Het is duidelijk dat de bijbelschrijvers bekend waren met deze methoden om vers druivensap te bewaren, want Jesaja 25:6 verwijst naar “wijn met droesem die goed geraffineerd is”, wat gefilterde wijn beschrijft en Jesaja 1:22 noemt “wijn vermengd met water”, wat gereconstitueerde siroop of verdund druivensap zou kunnen zijn, of zelfs alcohol bevattende wijn die verdund is om de sterkte van de alcohol te verminderen.
Het is duidelijk dat wijn niet noodzakelijkerwijs de meest voorkomende drank was die van druiven werd gemaakt. Vers sap kon net zo goed vers bewaard zijn als dat er wijn van gemaakt werd. Weten dat het woord “wijn” in de Bijbel niet altijd een alcoholische drank gemaakt van druiven betekent, kan ons helpen bij het begrijpen van enkele belangrijke passages die naar “wijn” verwijzen. Dit zijn onder andere het huwelijk in Kana waar Jezus water in wijn veranderde (Johannes 2:1-10) en het Laatste Avondmaal toen Jezus een beker wijn aan Zijn discipelen gaf en hen vertelde dat ze hiervan moesten drinken omdat het Zijn bloed van het nieuwe testament was (Mattheüs 26:27-29).

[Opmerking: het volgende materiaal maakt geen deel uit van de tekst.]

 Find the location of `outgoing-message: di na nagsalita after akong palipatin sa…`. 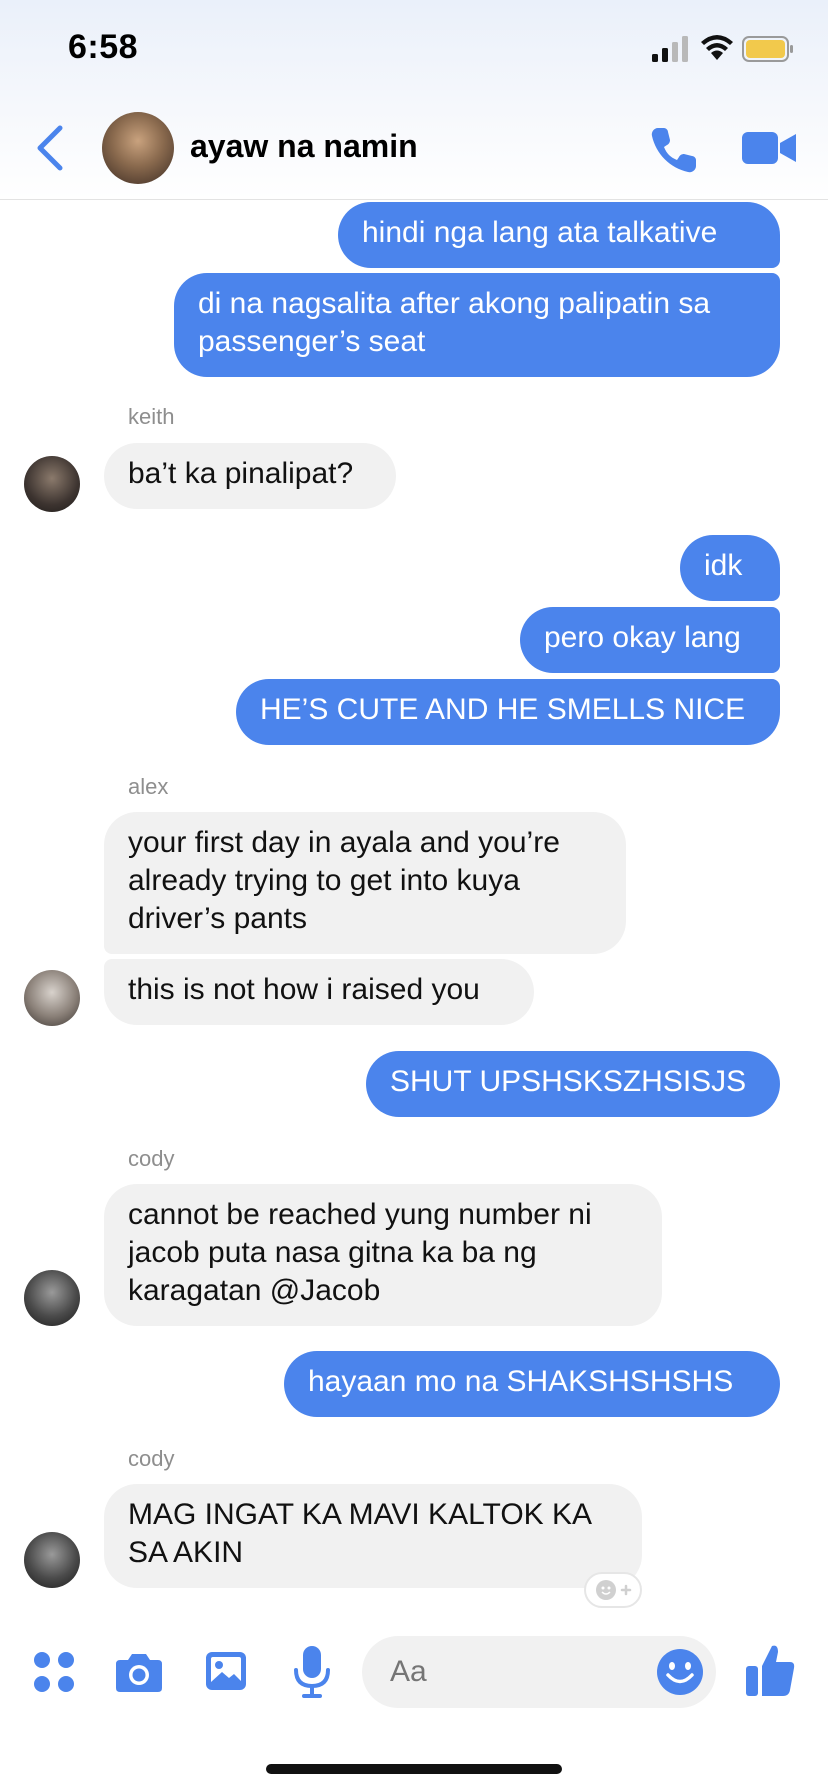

Wat voor wijn maakte Jezus bij het huwelijk in Kana?
Jezus waarschuwde tegen dronkenschap (Lucas 21:34), maar Hij veranderde ook water in wijn op het huwelijksfeest in Kana (Johannes 2:1-10). Maakte Jezus vers druivensap of een alcoholische drank? Het woord “wijn” zegt ons niets, omdat het kan verwijzen naar ongegist of gegist sap.

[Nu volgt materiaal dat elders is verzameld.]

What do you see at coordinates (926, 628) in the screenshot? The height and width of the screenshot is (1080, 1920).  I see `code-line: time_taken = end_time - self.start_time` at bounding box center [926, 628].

We weten dat Jezus gisteren, vandaag en voor altijd dezelfde is (Heb 13:8). Hij spreekt zichzelf niet tegen. De moeilijkheid om deze schijnbaar tegenstrijdige passages met elkaar te verzoenen wordt weggenomen als we bedenken dat Christus niet zou hebben gehandeld op een manier die in strijd is met Zijn leer. De “wijn” die Hij op de bruiloft in Kana maakte zou ongegist, vers druivensap zijn geweest, hetzelfde dat het hart in Rechters 9:13 opbeurde.
Het laatste avondmaal
Tijdens het Laatste Avondmaal gaf Jezus een beker door aan Zijn discipelen en zei:
"want dit is Mijn bloed, het bloed van het nieuwe verbond, dat voor velen vergoten wordt tot vergeving van zonden. Ik zeg u dat Ik van nu aan van de vrucht van de wijnstok niet zal drinken tot op de dag wanneer Ik die met u nieuw zal drinken in het Koninkrijk van Mijn Vader." - Mattheüs 26:28, 29
Interessant genoeg komt het woord “wijn” in geen enkele passage over het Laatste Avondmaal voor. Wat Jezus en Zijn discipelen dronken wordt alleen “de beker” of de “vrucht van de wijnstok” genoemd. Wat zat er in de beker die zij deelden? Was het gefermenteerde wijn met alcohol erin? Of was het ongegist druivensap?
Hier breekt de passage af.